My shop was a dream come true.
Although antiques could be quite profitable, the demand for them in our small city fluctuated wildly. The cycle of feast and famine forced me to practice careful frugality and diligent saving. Still, I was able to make a living.
Truly, though, it was my love for things from the past that made the venture worthwhile.
I love the sense of an object's history. I can almost feel it when I hold those relics in my hands. Things that have endured for generations seem to have a spirit of their own.
What stories they might tell if they could speak.
My expertise was renown, not that it brought me much business, but I had a few steady customers that would pop in from time to time. It was one afternoon as I sat quietly going over my books that Ms. Cadbury came in.
She was a regular. Some might say that she belonged in an antique shop herself. She was the classic old maid, though still quite striking despite her years.
When I first met her, I wasn't sure what to think about her. She seemed refined, with an air of disaffection that often marks the more privileged among us. Her eyes surveyed my wares critically, as though searching for the cheap baubles that sometimes stand beside the genuine article.
I suppose she was looking for a reason to dismiss me and my shop, but as she made her way around the shelves and tables, the quality of my goods won her over.
She didn't purchase anything, but there began a friendship between us. I looked forward to her visits, having long conversations about history and the objects around us. She made a welcome distraction from the long and lonely hours that usually occupied my time.
As I worried over the books, I was glad to hear the bell and see her enter. We shared a smile and I think we both noticed lines of worry in each others face.
We had a long conversation, and we finally spoke freely, as friends.
The subject of my business troubles was broached.
“I think you've done quite well,” she informed me, “Especially considering how few people in this city are capable of appreciating what you do.”
Her praise meant more to me than mere lip service. I could see that we were kindred spirits, united in our appreciation of those things made finer by time.
As to her worries, I was not given much of a clue. I was, however, given a marvelous opportunity.
She wanted my help in cataloging and appraising her collection of antiques.
“It will require some time,” she warned, “and I would prefer you devote yourself to it.”
In fact, she wanted me to temporarily close the shop to live and work at her home. The thought was tantamount to admitting failure in business, but her generous offer was not half as appealing as the chance to peruse her collection.
The size of her collection was something of a legend among my other regular customers. That she was wealthy was common knowledge, and her knowledge of the little treasures I peddled marked her as well versed in the subject herself.
That combination made for an irresistible lure.
I made arrangements to have the shop watched over and drove to the outskirts of the city. The low, smooth mountains were occupied by some of the most exquisite homes to be found in our region. But hers was gem beyond compare.
It was a mansion.
Towering up among the ancient pines, it was a breathtaking marvel. Columns rose seemingly up to the heavens. Attached to the main hall, massive wings slipped back into the forest. The grounds were immaculate, surely tended by an army of keepers.
I felt small, dirty, and common as I gazed up wide eyed and likely open-mouthed. I felt ashamed to sully this place with my presence.
But there was also something forgiving in the air. Perhaps the house, being as old as many of the treasures I loved, could sense and reciprocate my fondness.
The grand exterior should have prepared me for that step inside, but again I was awestruck. The fine details were so numerous that I was overwhelmed. I was grateful that it took my hostess some time to receive me.
It may have been the sheer size of the rooms, but the place felt empty. The staff seemed too scarce, disappearing down long hallways, swallowed by great doors. There was a certain sense of loneliness, of stillness.
Perhaps I felt welcomed by the countless beautiful features that would otherwise languish alone. As I waited, I could not help from wandering the vast room admiring the timeless beauty around me.
Faintly, I thought I heard the sound of a woman's angry voice. I feared my arrival was inopportune.
But my hostess, who emerged though a gigantic wooden door, was shedding her angry expression even as she entered the room. It was unsettling how quickly her features changed, but I was content to receive her pleasant aspects, rather than the former mood.

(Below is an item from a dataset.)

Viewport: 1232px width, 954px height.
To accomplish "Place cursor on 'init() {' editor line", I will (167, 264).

She was much like the house, aged and refined, far beyond the means or tastes of most. Also like the house, she seemed empty and lonely.

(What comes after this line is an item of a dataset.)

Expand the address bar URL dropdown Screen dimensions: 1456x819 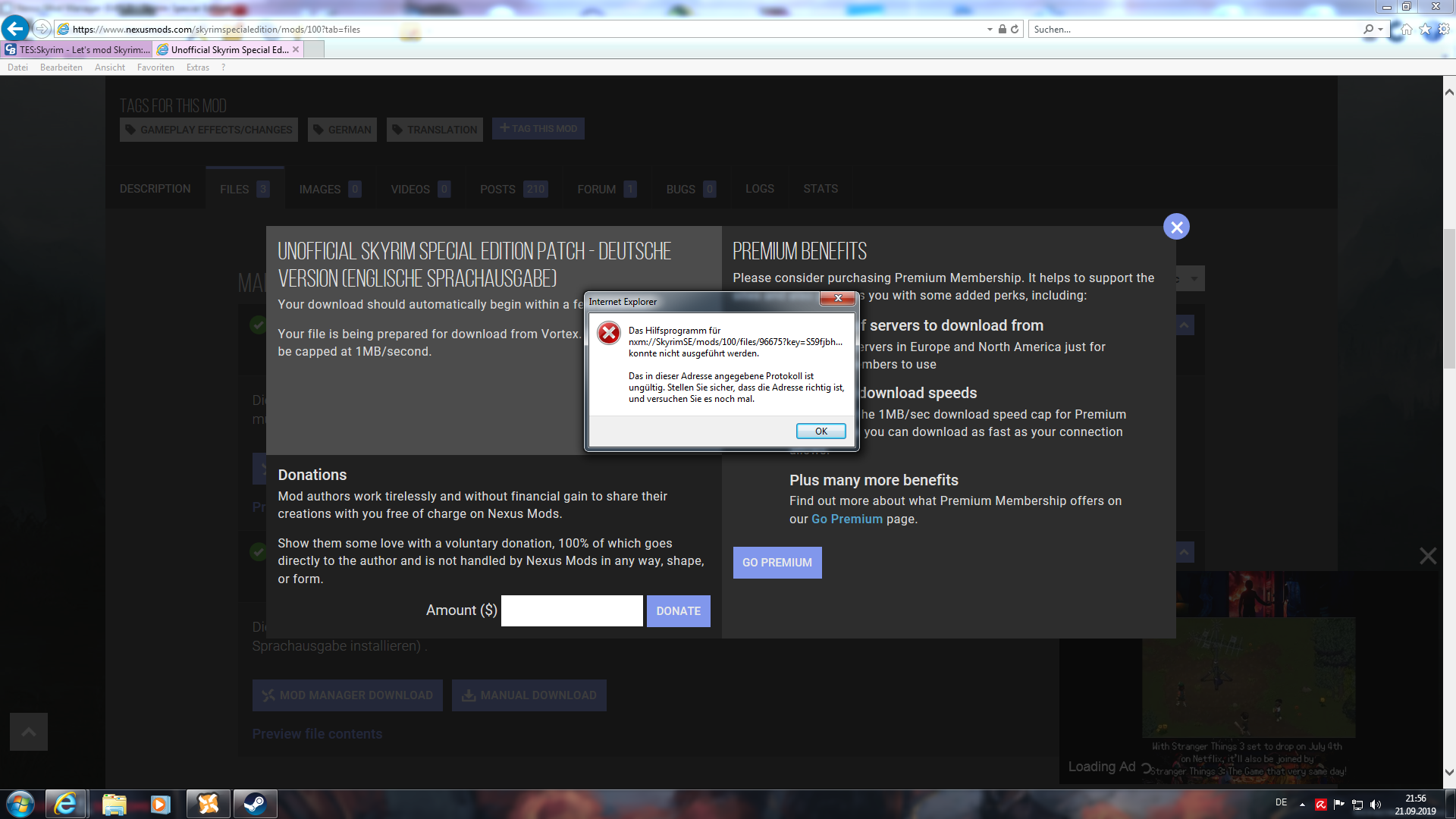[x=990, y=30]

A room had been prepared, and when I saw the splendor therein I could hardly believe my eyes. Still, we could not resist a peek at the work that awaited.
I knew the task was a daunting one, treasures were found everywhere around. But even the countless gems on display paled in comparison to the wonders she kept locked away.
Furniture and figurines, coins and china, books and documents of incalculable rarity, I stood in what was the finest collection of antiquities I have ever seen. Many museums would do well to have a fraction of the wealth that she had gathered.
I was speechless, but my expression convinced her she had the right man for the job.